What this task involves:
Extract verbatim every line from the one containing "The height and" to the final line of the records below, inclusive, and exclude all pictures.

○ ○ ○

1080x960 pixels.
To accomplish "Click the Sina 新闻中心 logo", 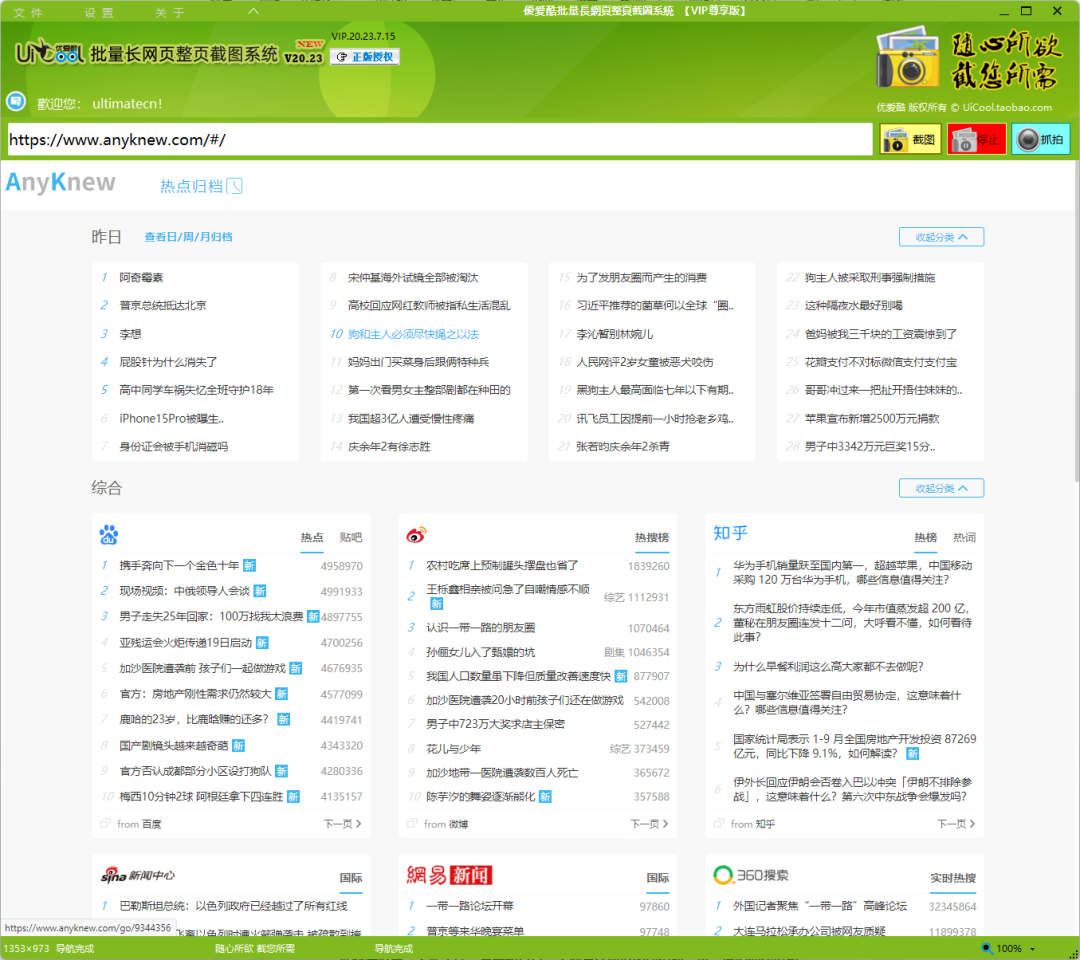I will pyautogui.click(x=137, y=876).
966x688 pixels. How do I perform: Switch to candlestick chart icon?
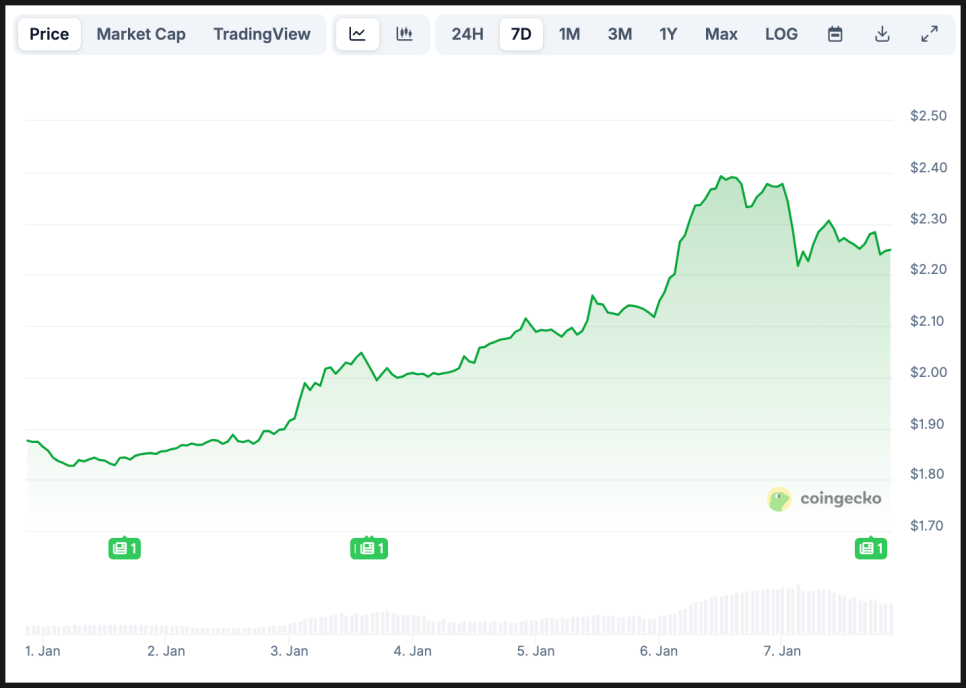(x=404, y=34)
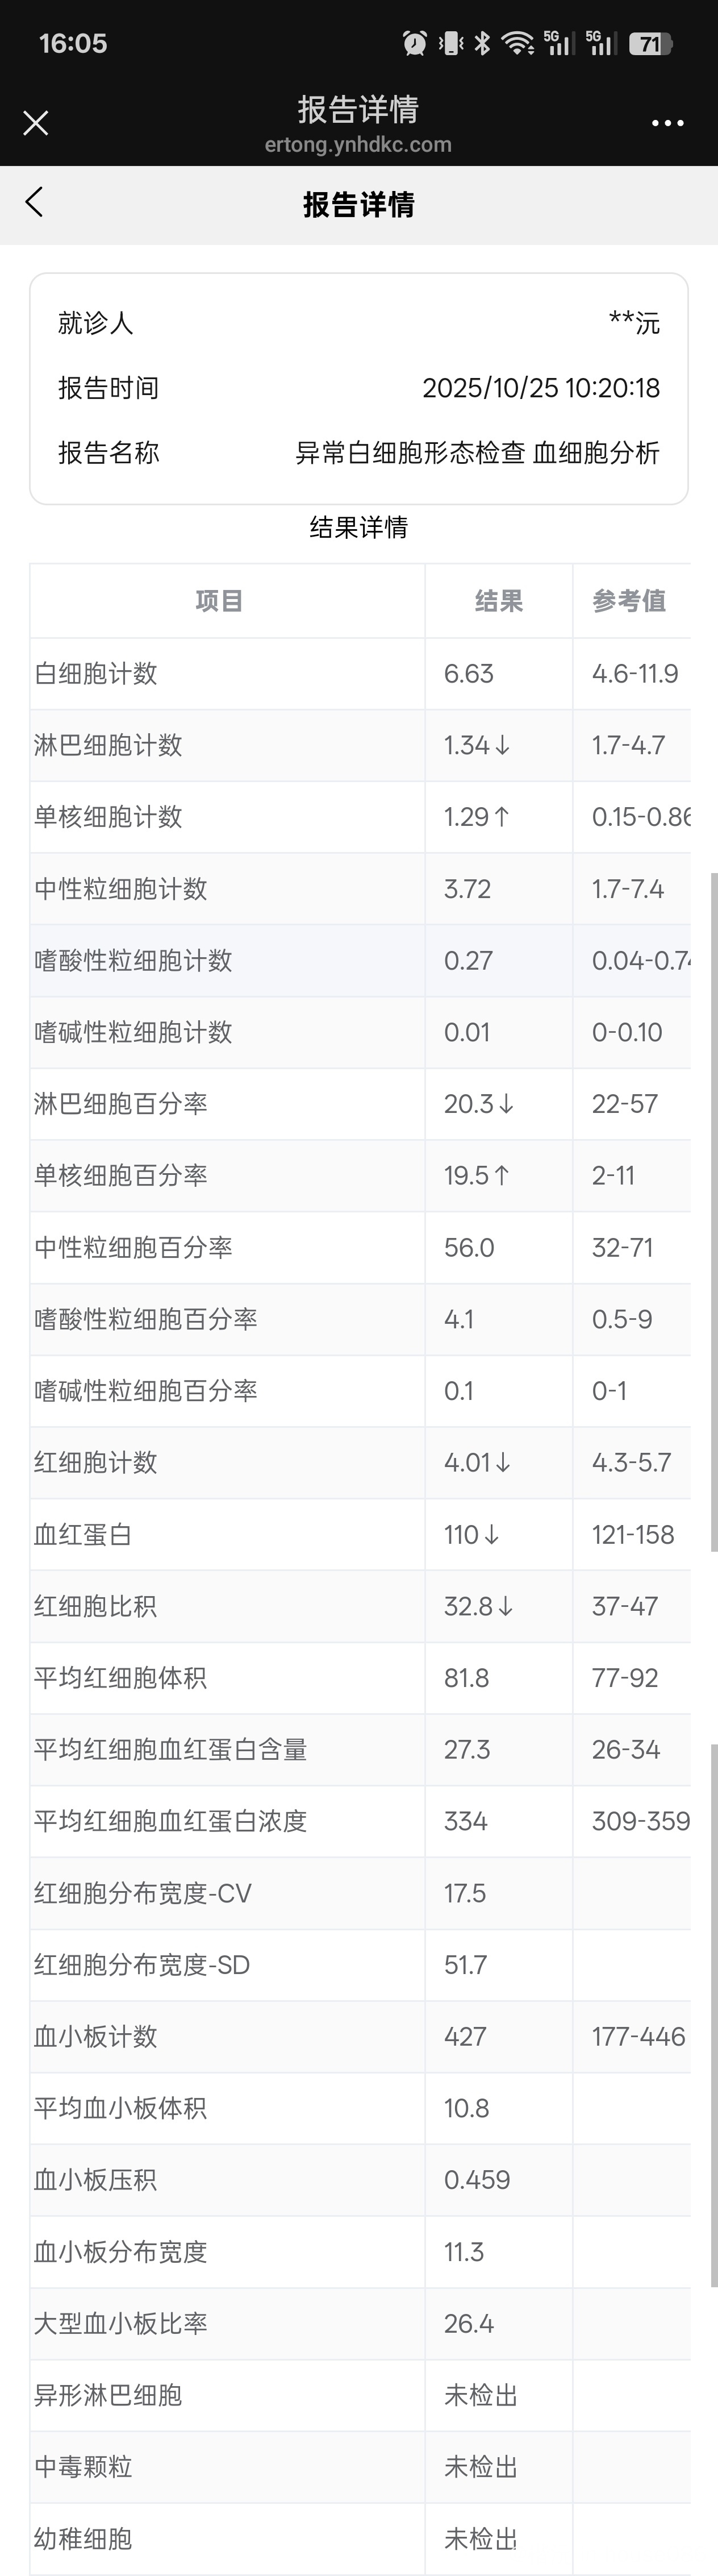This screenshot has width=718, height=2576.
Task: Tap the down arrow beside 1.34
Action: click(x=503, y=746)
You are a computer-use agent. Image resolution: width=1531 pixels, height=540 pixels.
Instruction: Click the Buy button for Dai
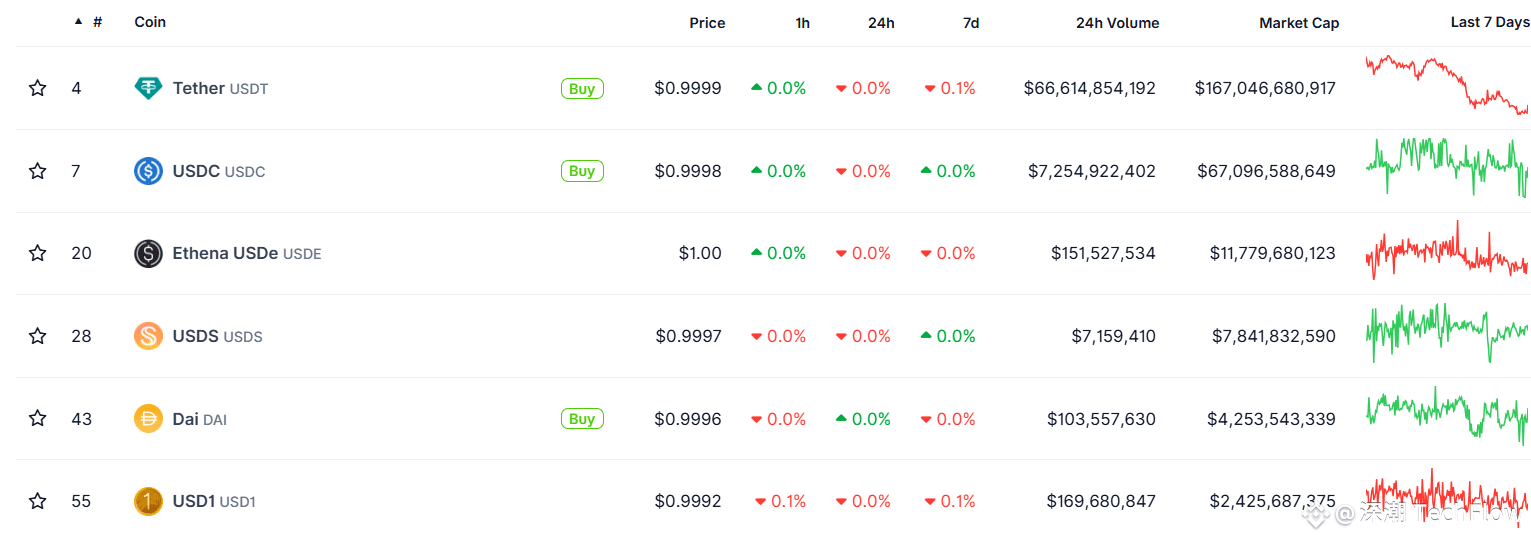(582, 419)
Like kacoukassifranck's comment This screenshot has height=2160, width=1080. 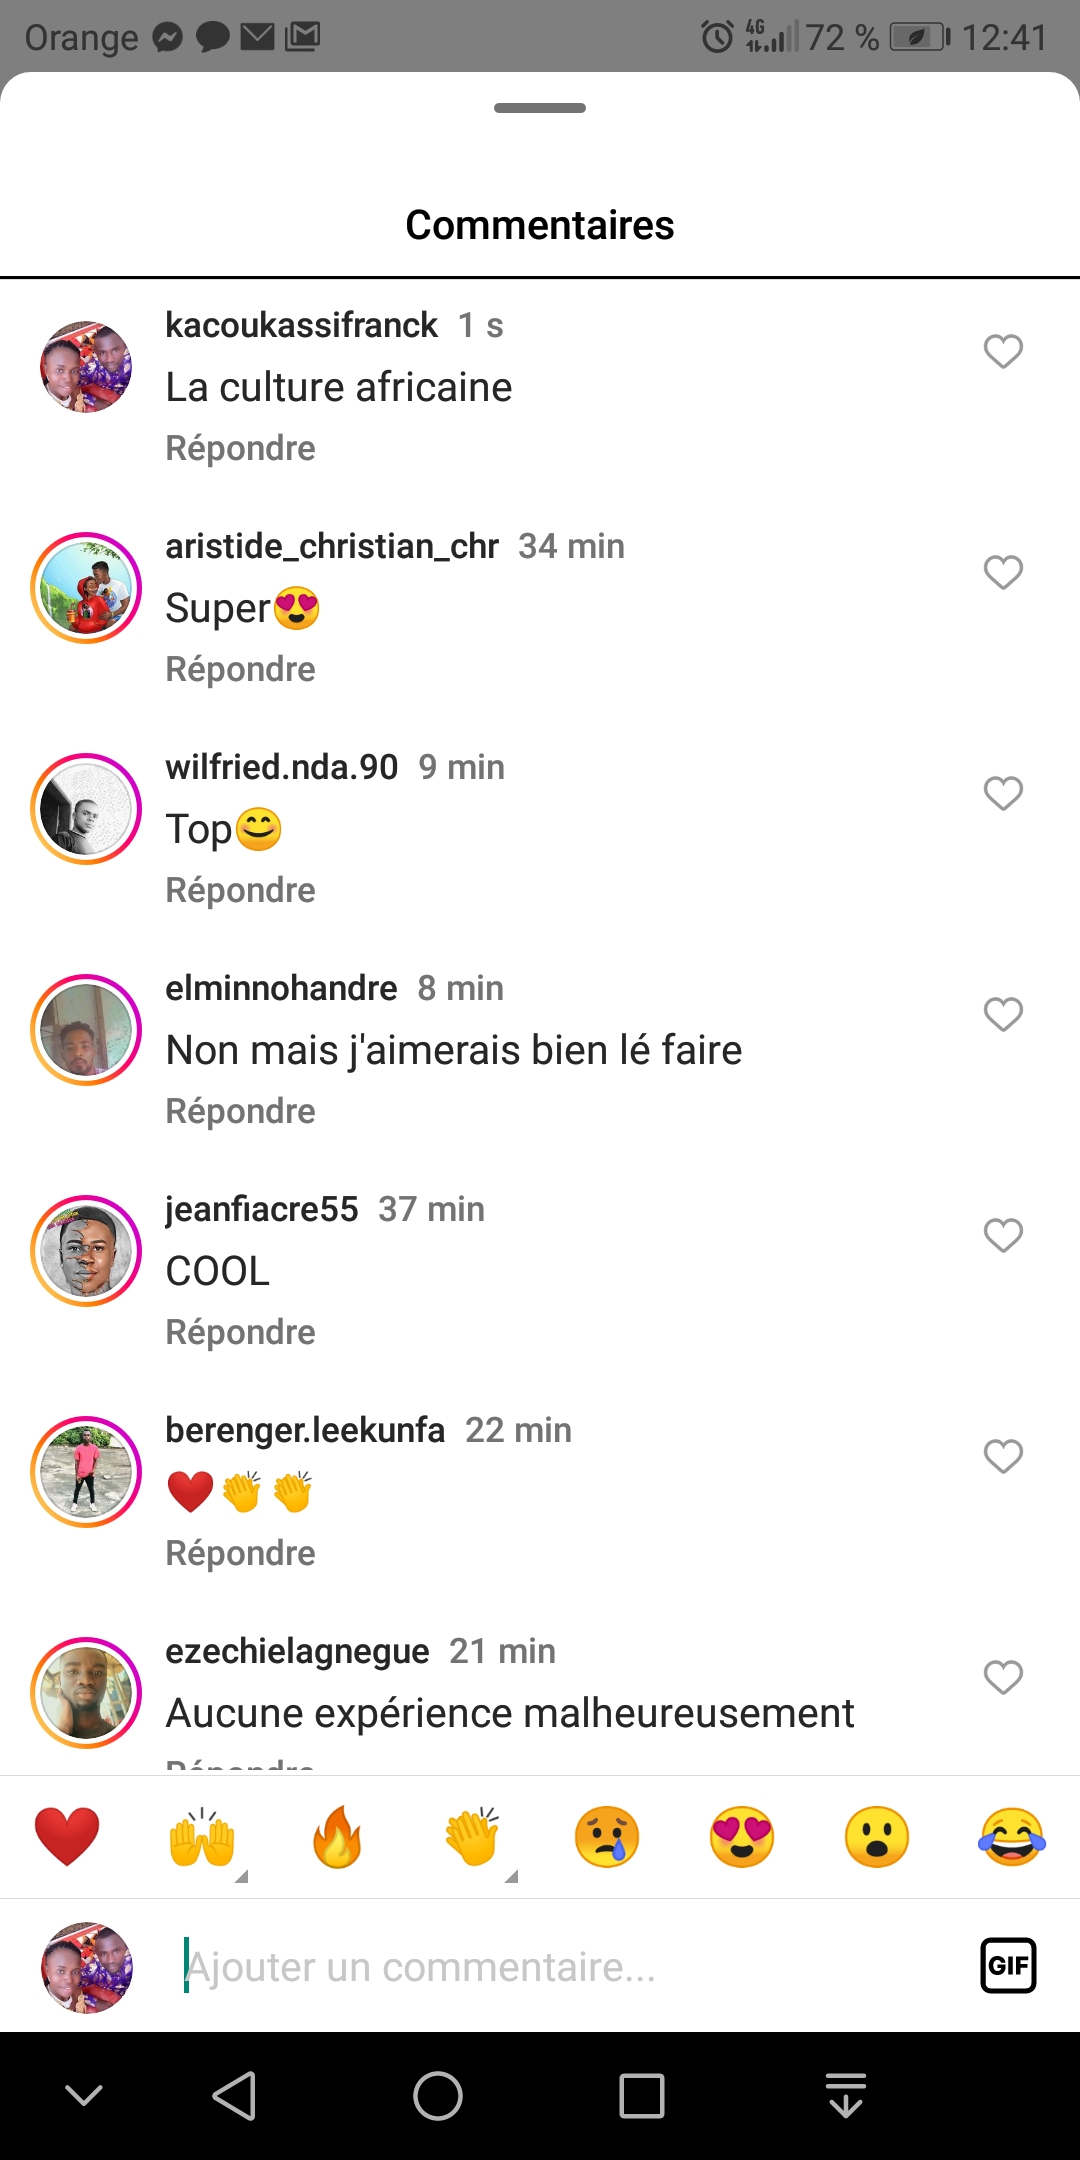(x=1003, y=351)
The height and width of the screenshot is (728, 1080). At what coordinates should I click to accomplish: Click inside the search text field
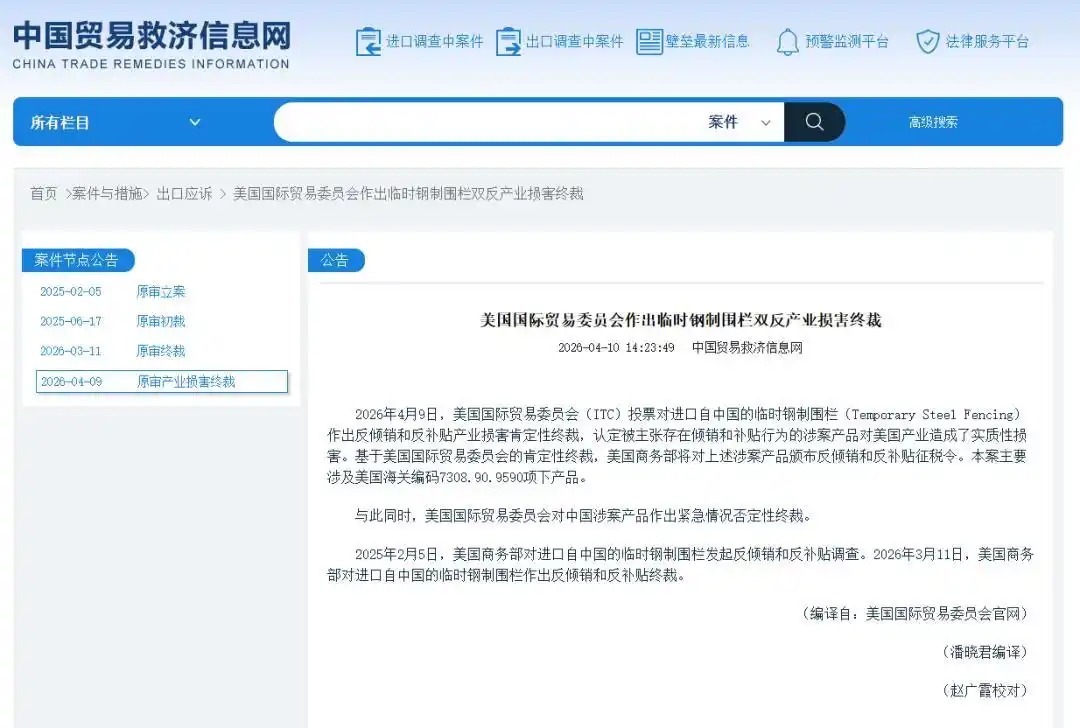[490, 122]

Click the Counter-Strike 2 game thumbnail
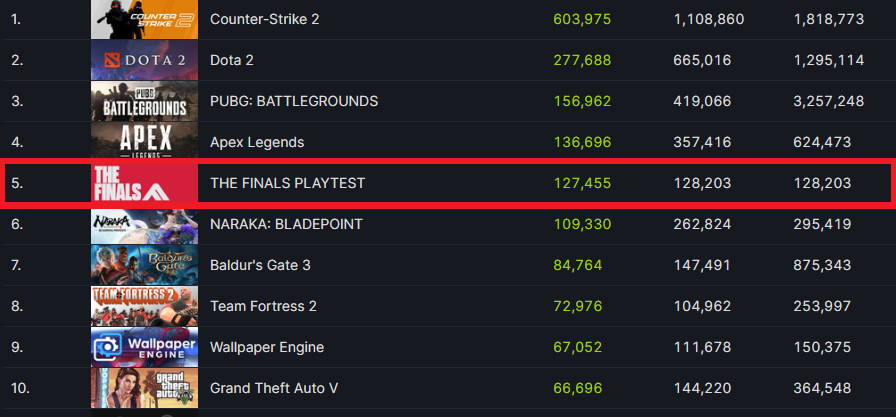click(144, 19)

○ ○ ○

Result:
The height and width of the screenshot is (728, 1080). At what coordinates should I click to accomplish: Click inside the search text field
[490, 122]

Click the Counter-Strike 2 game thumbnail
click(144, 19)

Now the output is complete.